WRITTEN TASK:
Starting at the line containing "This screenshot has width=784, height=426." and ending at the last line below, reproduce those lines with their requests, offsetting every coordinate in the answers by -36.

THE RECORDS:
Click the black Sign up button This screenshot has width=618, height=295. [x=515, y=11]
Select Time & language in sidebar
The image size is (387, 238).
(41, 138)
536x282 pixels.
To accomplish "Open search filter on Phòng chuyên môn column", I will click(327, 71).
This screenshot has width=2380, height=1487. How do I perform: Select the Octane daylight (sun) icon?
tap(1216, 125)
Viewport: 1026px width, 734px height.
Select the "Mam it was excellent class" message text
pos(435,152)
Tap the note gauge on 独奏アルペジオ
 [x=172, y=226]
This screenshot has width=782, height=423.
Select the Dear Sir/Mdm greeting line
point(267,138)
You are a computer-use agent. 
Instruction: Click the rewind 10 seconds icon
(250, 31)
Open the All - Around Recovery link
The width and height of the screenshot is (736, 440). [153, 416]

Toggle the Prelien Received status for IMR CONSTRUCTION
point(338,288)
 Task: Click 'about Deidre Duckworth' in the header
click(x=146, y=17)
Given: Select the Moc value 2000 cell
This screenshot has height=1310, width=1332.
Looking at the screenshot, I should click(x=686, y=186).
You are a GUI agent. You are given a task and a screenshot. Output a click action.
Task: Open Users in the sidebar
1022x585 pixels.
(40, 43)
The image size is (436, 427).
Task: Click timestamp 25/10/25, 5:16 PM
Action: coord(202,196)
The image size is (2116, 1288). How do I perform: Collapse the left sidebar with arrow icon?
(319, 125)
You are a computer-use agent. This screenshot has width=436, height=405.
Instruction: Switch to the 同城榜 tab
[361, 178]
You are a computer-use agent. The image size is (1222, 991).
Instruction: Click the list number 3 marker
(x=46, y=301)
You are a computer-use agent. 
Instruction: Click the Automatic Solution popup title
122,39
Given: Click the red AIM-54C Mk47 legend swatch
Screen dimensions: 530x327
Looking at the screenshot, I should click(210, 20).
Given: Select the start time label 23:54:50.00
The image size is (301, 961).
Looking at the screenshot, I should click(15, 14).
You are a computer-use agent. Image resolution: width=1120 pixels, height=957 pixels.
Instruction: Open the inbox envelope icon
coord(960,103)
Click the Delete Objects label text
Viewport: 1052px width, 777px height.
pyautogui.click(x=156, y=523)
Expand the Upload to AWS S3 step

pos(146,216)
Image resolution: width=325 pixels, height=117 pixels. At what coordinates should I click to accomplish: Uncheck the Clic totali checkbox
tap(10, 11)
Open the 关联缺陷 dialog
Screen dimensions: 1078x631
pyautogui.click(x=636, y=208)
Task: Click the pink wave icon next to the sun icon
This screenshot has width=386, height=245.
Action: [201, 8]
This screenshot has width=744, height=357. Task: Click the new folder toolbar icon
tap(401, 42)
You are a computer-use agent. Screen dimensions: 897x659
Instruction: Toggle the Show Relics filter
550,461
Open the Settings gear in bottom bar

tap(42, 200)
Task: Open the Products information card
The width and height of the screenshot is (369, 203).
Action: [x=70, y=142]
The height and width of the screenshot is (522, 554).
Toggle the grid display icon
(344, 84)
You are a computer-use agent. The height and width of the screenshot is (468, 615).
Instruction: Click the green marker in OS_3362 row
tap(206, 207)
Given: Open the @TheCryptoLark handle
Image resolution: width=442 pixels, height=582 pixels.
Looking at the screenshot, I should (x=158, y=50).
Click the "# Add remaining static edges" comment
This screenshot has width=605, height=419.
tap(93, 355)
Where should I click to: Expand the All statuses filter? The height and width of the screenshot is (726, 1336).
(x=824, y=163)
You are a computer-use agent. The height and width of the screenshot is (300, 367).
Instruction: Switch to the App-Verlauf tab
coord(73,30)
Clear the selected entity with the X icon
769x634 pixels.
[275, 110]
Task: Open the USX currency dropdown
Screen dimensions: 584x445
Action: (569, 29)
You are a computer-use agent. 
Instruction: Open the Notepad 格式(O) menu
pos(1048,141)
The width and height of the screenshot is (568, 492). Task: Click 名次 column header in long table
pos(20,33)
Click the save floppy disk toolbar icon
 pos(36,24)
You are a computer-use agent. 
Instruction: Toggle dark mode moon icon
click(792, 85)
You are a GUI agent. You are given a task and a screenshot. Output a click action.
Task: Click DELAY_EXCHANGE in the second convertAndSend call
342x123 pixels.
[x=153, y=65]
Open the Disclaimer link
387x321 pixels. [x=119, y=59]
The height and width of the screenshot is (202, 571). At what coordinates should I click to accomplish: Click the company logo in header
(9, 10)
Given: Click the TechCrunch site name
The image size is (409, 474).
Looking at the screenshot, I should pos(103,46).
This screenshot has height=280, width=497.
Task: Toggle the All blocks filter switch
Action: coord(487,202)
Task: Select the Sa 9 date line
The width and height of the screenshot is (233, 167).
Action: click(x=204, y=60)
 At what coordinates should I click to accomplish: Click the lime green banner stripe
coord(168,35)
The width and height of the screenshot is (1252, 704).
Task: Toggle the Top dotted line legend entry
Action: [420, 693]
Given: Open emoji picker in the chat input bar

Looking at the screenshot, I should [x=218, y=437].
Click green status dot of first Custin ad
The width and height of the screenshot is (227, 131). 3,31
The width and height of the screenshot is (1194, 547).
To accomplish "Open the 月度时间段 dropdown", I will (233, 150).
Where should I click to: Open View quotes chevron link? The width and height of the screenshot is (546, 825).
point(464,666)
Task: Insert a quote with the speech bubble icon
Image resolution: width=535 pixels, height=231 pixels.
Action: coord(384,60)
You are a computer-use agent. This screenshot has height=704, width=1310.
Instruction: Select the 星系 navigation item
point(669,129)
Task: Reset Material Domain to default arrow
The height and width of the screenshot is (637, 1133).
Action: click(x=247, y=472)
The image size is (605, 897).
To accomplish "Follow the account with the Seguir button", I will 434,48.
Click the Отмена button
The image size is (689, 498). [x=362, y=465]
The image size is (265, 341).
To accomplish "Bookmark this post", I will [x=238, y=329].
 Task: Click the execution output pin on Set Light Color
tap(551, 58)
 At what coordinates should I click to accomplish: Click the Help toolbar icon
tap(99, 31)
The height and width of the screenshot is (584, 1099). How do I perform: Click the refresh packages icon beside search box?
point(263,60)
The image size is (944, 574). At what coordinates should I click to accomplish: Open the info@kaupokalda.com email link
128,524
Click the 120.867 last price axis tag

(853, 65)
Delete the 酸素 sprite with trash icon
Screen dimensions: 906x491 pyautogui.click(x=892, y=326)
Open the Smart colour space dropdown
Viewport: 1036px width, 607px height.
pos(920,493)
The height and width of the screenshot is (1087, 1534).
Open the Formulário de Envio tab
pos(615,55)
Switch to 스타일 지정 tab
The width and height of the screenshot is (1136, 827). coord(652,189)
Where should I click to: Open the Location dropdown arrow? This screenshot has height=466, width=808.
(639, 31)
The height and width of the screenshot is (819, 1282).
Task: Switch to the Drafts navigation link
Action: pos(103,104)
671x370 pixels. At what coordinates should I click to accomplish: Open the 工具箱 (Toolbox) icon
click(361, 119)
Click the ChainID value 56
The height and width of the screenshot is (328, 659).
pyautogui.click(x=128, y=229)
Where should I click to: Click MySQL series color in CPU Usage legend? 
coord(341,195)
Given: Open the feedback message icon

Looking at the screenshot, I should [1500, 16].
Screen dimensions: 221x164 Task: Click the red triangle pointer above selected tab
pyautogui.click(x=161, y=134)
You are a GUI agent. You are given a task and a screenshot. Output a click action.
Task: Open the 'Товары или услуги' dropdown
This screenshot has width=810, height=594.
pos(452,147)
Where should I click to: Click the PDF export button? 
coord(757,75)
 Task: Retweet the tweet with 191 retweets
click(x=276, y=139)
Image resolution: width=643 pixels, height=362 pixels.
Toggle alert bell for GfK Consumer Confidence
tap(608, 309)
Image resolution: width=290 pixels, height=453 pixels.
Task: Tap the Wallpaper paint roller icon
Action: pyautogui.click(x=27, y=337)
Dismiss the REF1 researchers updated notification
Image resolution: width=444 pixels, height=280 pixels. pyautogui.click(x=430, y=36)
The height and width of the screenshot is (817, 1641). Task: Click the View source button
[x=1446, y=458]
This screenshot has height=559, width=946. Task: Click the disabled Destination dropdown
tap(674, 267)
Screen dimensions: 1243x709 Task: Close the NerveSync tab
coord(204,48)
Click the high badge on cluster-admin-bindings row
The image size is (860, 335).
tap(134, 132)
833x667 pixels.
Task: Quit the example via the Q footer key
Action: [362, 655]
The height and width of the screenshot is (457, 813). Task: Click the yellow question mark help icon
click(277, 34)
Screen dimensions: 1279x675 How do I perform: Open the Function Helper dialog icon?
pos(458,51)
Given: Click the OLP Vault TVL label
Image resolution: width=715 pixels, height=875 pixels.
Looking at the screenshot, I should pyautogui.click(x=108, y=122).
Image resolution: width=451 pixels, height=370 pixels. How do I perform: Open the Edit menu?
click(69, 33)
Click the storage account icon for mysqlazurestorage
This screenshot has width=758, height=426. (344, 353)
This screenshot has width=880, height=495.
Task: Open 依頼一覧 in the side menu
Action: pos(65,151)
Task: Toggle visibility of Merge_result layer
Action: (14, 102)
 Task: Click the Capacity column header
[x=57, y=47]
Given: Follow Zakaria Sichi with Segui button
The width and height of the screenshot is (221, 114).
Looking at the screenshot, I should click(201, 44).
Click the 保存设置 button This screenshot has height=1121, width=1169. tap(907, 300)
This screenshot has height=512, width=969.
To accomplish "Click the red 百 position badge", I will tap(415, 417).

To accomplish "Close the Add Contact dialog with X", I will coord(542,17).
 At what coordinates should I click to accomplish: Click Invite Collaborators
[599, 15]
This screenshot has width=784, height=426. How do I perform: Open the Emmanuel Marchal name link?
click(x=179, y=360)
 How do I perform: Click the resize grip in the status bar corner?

RESPONSE TO THE EXERCISE:
This screenshot has width=784, height=426. How do I perform: Open the Emmanuel Marchal name link?
click(x=143, y=324)
 How do I perform: Click the resize grip in the status bar corner?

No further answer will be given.